2021-07-13 09:24Press release

Three Swedish classics at the world’s leading archive festival

Tora Teje and Lars Hanson in Mauritz Stiller's Erotikon (1920). Photo © SF StudiosTora Teje and Lars Hanson in Mauritz Stiller's Erotikon (1920). Photo © SF Studios

Three Swedish classics are being screened at this year’s edition of Il Cinema Ritrovato in Bologna, the world’s leading archive festival. Mauritz Stiller’s Erotikon is screening outdoors at the Piazza Maggiore to musical accompaniment by Matti Bye and his ensemble. Also on offer are Victor Sjöström’s 100-year-old film The Phantom Carriage (Körkarlen), and Mai Zetterling’s controversial Sixties film Night Games (Nattlek).

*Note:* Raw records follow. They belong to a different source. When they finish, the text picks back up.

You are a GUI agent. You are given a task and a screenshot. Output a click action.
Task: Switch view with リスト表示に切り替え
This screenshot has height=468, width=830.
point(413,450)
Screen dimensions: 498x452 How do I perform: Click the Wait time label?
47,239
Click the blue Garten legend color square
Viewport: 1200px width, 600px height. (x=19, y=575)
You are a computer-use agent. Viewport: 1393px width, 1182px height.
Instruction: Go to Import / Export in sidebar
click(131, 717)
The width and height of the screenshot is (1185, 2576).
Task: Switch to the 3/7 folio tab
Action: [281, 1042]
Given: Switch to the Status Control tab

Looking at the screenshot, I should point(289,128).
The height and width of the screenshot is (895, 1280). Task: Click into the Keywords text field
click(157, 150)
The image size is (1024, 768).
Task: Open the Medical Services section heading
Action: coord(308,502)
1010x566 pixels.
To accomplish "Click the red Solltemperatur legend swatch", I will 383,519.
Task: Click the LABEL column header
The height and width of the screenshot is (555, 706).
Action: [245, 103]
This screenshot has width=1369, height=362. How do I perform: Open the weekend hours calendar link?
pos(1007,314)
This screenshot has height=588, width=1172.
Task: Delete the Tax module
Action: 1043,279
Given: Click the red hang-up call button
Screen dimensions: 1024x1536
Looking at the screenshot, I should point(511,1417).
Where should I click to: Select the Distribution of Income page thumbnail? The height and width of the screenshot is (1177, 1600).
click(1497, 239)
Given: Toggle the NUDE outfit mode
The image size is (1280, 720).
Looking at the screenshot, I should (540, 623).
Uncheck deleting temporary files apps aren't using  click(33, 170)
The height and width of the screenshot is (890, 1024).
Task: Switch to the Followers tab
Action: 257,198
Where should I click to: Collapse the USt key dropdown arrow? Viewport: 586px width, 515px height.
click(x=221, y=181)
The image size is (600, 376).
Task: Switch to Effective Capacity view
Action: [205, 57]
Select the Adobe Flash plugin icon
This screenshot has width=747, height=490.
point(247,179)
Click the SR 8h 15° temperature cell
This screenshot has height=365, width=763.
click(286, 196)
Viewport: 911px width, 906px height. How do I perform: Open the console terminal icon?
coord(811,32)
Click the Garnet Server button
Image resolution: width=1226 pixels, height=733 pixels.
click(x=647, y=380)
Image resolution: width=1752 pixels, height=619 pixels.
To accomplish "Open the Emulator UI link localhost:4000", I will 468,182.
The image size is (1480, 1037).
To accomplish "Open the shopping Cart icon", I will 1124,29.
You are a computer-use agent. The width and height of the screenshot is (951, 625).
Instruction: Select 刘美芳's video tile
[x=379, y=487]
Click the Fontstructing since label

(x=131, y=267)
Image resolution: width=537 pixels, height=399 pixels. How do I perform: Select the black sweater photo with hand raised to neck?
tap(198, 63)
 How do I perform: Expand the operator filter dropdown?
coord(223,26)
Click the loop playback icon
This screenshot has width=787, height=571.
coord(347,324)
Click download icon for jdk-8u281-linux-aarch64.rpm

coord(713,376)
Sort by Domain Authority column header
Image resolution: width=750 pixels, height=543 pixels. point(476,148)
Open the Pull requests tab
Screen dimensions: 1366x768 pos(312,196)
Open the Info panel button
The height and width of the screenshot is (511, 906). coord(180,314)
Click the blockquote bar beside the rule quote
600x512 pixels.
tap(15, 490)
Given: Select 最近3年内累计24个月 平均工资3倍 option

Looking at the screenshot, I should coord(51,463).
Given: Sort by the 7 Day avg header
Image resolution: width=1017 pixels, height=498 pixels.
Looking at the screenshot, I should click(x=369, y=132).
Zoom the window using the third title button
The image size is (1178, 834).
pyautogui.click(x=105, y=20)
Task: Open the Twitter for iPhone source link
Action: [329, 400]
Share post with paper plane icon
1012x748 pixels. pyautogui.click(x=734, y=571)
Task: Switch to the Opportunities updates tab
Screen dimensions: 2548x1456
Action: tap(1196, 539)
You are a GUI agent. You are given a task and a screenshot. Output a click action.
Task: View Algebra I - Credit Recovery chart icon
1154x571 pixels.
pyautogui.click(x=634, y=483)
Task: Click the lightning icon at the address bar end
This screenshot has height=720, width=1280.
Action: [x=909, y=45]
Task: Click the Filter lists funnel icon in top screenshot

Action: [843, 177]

Mauritz Stiller’s Erotikon (1920), a romantic comedy about modernity, worldly people and polygamy in early 1920s Stockholm, is regarded as one of the leading Swedish silent films. In Bologna the film is presented in a new, 35 mm print, with authentically applied colour tints. The open-air screening takes place on Thursday 22 July at the beautiful Piazza Maggiore, the Renaissance central square that attracts thousands of movie watchers. Matti Bye has composed the accompanying music and will be performing with his ensemble: Matti Bye (piano), Laura Naukkarinen (piano, voice and electronic effects), Leo Svensson (cello and music saw), and Kristin Bolstad (foley artist). The film will be introduced by Jon Wengström, Senior Curator of Archival Film Collections at the Swedish Film Institute, along with Jeanne Pommeau from the National Film Archive in Prague (collaboration partner on the colour restoration of Erotikon) and Mariann Lewinsky, Curator for Il Cinema Ritrovato.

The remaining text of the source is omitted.